It was Willie Nelson who first suggested to me that hemp is "not just for breakfast anymore." And Willie is a fellow who knows quite a bit about the plant species called cannabis, marijuana, pot, reefer or whatever you choose to call it. But Willie's point was not to tout the smokable cannabis, rather to push a strain of the plant that farmers worldwide have been raising for 6,000 years to produce a cornucopia of products including beautiful fabrics, fine paper, inexpensive fuel, safe pain relievers and plastic substitutes.
Did you know that our Declaration of Independence was drafted on paper made of 100%, pure dee hemp, that "Old Ironsides" was powered by hemp cloth sails, and that both George Washington and Thomas Jefferson cultivated the stuff? Jefferson even wrote that "hemp is of first necessity . . . to the wealth and protection of the country." And he wasn't just blowing smoke.
Okay, in the interest of full disclosure, I, Jim Hightower, hereby confess that— unlike Bill Clinton—I inhaled. And I enjoyed. But this isn't about "Puff The Magic Dragon," it's about an easy to grow commercial crop that can produce a natural high for our economy. As for it's hallucinogenic properties, industrial hemp is to marijuana what near beer is to beer—it has practically zero tetrahydrocannibinol (THC), which is the elemental oomph in marijuana that makes you get high. You could smoke a pure hemp rope all day long and you wouldn't get high, you'd get sick. As an agricultural economist put it: "You'd croak from smoke before you'd get high on hemp."
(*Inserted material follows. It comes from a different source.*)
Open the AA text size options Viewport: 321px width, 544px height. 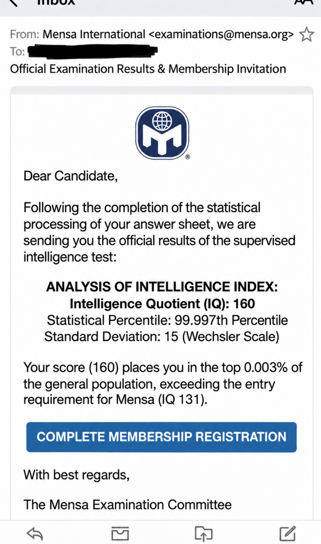(x=303, y=2)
Yet Drug Czar Barry McCaffrey, his predecessors, various boneheads in congress, and assorted corporate interests have conspired since 1937 to make it illegal for the farming heirs of Washington and Jefferson to raise this most useful and profitable crop.
In a mind numbing example of ignorance and arrogance in action, hemp is presently classified as a "Schedule One Substance" by the obtuse Drug Enforcement Administration, meaning it's a no no, right up there with heroin, cocaine and other life wreckers. Attempt to grow it . . . and Gen. McCaffrey's drug troopers will arrive in the dead of night, storm onto your property, bulldoze your crop, and haul you off to the federal pokey.
GOOD POLITICS, TOO
Suppose there was a political issue that could pull together liberals and libertarians, that could bring the American Farm Bureau Federation and International Paper Company into political alliance with Willie Nelson and Woody Harrelson, that could unite environmentalists with small business, that could catch the general public's imagination (especially young people) as a tangible plus for the people and the American way, and that could draw from Democrats, Republicans, Greens, New Party members, Jesse Venturians, Libertarians, Reform Partyites, Noneoftheaboves and Whatnots? Wouldn't that be worth pursuing? The legalization of hemp for America is one such common sense, grassroots issue.